Mr Simpson says investors should hold off on buying Summerset shares unless they already own them.
His previous recommendation was that investors should accumulate the retirement village operator's shares, a mild form of a buy recommendation.
Mr Simpson has lowered his 12 month price target for Summerset's shares by 10 cents to $3.90 and is forecasting normalised profit for the year ending June will come in at 25.2 million dollars.
While that's still an increase of almost 16 percent on the profit Summerset reported in 2013, it's more than 8 percent lower than Mr Simpson's previous forecast.
He has also cut his forecast for the following year's profit by more than 6 percent.
Mr Simpson says Summerset is expected to open two to three new aged care facilities in the current year, the first it has opened for a number of years.

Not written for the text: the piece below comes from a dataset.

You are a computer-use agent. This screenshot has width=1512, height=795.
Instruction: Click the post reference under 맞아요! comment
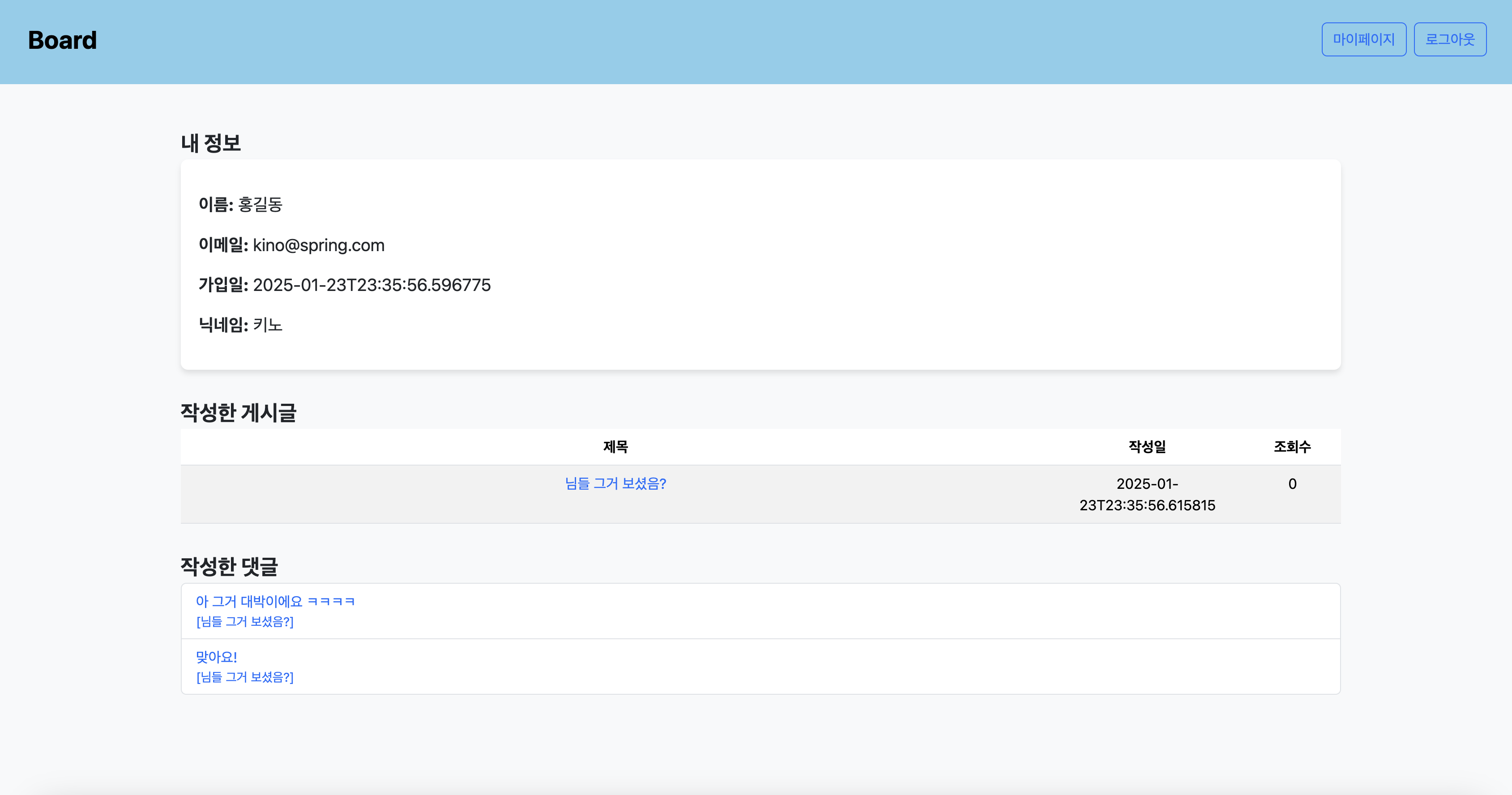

He says, typically, aged care facilities lose money in their first 12 to 24 months until they are near fully occupied.
As well, Summerset is facing higher costs.
Mr Simpson says a recent court decision granting higher wages to care givers is being appealed and any wage increases are likely to be at least partly offset by increased government funding, but the industry is already having to deal with tight margins.
He says Summerset's move to increase its building capacity to about 300 units a year will probably mean increased head office costs.